WHAT TO WORK ON: Lines that include "will" make up the answer; copy all of them from the data below.

──────── INPUT MATERIAL

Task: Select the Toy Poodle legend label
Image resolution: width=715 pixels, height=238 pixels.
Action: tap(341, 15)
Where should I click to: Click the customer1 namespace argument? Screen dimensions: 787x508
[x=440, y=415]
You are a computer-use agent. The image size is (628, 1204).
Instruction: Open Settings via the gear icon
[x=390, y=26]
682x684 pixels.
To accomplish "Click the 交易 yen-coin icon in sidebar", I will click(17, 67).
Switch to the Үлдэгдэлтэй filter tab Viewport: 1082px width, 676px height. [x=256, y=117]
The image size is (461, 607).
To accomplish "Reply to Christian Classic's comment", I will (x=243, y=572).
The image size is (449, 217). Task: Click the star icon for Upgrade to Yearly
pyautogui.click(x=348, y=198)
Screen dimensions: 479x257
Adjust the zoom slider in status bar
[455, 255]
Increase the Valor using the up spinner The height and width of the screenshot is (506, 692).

────────────────

WRITTEN RESPONSE:
To accomplish "Click the 交易 yen-coin icon in sidebar", I will click(17, 67).
To accomplish "Reply to Christian Classic's comment", I will (x=243, y=572).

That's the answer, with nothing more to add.